[EXERCISE]
The response should be a precise copy of every entry.

Collected data
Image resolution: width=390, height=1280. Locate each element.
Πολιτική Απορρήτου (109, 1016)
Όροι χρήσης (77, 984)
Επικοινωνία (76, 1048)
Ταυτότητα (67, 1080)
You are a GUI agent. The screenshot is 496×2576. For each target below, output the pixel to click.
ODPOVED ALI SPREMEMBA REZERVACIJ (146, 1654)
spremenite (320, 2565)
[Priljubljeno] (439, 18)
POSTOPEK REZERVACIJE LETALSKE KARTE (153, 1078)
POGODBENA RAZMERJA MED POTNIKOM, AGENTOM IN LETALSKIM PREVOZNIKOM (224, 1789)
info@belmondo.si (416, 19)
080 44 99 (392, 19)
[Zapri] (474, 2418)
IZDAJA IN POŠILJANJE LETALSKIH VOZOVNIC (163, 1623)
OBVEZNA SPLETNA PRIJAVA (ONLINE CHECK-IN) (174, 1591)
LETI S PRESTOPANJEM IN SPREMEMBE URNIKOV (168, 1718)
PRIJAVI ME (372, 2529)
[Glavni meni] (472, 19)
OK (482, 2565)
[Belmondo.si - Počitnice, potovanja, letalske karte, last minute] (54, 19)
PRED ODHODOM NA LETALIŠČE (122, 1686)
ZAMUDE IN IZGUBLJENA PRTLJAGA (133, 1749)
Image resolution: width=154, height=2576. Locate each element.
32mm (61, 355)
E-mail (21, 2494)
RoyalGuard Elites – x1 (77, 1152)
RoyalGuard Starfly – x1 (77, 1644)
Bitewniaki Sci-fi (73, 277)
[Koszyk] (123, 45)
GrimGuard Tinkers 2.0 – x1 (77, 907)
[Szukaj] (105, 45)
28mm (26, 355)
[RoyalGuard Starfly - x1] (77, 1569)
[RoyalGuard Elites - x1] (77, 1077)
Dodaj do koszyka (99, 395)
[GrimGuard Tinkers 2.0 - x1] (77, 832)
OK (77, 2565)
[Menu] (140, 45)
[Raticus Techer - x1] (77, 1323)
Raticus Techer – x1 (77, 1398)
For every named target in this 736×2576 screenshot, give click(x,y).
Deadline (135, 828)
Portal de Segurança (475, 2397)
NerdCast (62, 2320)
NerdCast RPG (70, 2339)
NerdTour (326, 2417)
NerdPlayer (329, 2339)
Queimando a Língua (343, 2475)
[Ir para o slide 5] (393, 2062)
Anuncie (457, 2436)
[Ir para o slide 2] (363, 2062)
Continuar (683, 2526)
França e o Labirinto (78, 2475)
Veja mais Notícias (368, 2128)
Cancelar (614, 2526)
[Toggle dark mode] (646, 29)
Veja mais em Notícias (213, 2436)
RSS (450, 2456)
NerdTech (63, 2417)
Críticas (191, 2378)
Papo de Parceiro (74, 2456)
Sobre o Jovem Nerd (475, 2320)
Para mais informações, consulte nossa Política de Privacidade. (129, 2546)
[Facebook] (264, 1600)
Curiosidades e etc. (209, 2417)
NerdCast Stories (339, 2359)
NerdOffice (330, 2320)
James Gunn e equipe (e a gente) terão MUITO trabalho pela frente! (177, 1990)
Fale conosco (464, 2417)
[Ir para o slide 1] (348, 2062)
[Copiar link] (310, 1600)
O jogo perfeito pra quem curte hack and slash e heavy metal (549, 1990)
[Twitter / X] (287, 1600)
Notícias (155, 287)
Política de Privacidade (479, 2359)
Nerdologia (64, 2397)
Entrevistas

[EXERCISE ANSWER]
Image resolution: width=390, height=1280. Locate each element.
Πολιτική Απορρήτου (109, 1016)
Όροι χρήσης (77, 984)
Επικοινωνία (76, 1048)
Ταυτότητα (67, 1080)
You are a GUI agent. The screenshot is 496×2576. For each target below, output the pixel to click.
ODPOVED ALI SPREMEMBA REZERVACIJ (146, 1654)
spremenite (320, 2565)
[Priljubljeno] (439, 18)
POSTOPEK REZERVACIJE LETALSKE KARTE (153, 1078)
POGODBENA RAZMERJA MED POTNIKOM, AGENTOM IN LETALSKIM PREVOZNIKOM (224, 1789)
info@belmondo.si (416, 19)
080 44 99 (392, 19)
[Zapri] (474, 2418)
IZDAJA IN POŠILJANJE LETALSKIH VOZOVNIC (163, 1623)
OBVEZNA SPLETNA PRIJAVA (ONLINE CHECK-IN) (174, 1591)
LETI S PRESTOPANJEM IN SPREMEMBE URNIKOV (168, 1718)
PRIJAVI ME (372, 2529)
[Glavni meni] (472, 19)
OK (482, 2565)
[Belmondo.si - Počitnice, potovanja, letalske karte, last minute] (54, 19)
PRED ODHODOM NA LETALIŠČE (122, 1686)
ZAMUDE IN IZGUBLJENA PRTLJAGA (133, 1749)
Image resolution: width=154, height=2576. Locate each element.
32mm (61, 355)
E-mail (21, 2494)
RoyalGuard Elites – x1 (77, 1152)
RoyalGuard Starfly – x1 (77, 1644)
Bitewniaki Sci-fi (73, 277)
[Koszyk] (123, 45)
GrimGuard Tinkers 2.0 – x1 (77, 907)
[Szukaj] (105, 45)
28mm (26, 355)
[RoyalGuard Starfly - x1] (77, 1569)
[RoyalGuard Elites - x1] (77, 1077)
Dodaj do koszyka (99, 395)
[GrimGuard Tinkers 2.0 - x1] (77, 832)
OK (77, 2565)
[Menu] (140, 45)
[Raticus Techer - x1] (77, 1323)
Raticus Techer – x1 (77, 1398)
For every named target in this 736×2576 screenshot, give click(x,y).
Deadline (135, 828)
Portal de Segurança (475, 2397)
NerdCast (62, 2320)
NerdCast RPG (70, 2339)
NerdTour (326, 2417)
NerdPlayer (329, 2339)
Queimando a Língua (343, 2475)
[Ir para o slide 5] (393, 2062)
Anuncie (457, 2436)
[Ir para o slide 2] (363, 2062)
Continuar (683, 2526)
França e o Labirinto (78, 2475)
Veja mais Notícias (368, 2128)
Cancelar (614, 2526)
[Toggle dark mode] (646, 29)
Veja mais em Notícias (213, 2436)
RSS (450, 2456)
NerdTech (63, 2417)
Críticas (191, 2378)
Papo de Parceiro (74, 2456)
Sobre o Jovem Nerd (475, 2320)
Para mais informações, consulte nossa Política de Privacidade. (129, 2546)
[Facebook] (264, 1600)
Curiosidades e etc. (209, 2417)
NerdCast Stories (339, 2359)
NerdOffice (330, 2320)
James Gunn e equipe (e a gente) terão MUITO trabalho pela frente! (177, 1990)
Fale conosco (464, 2417)
[Ir para o slide 1] (348, 2062)
[Copiar link] (310, 1600)
O jogo perfeito pra quem curte hack and slash e heavy metal (549, 1990)
[Twitter / X] (287, 1600)
Notícias (155, 287)
Política de Privacidade (479, 2359)
Nerdologia (64, 2397)
Entrevistas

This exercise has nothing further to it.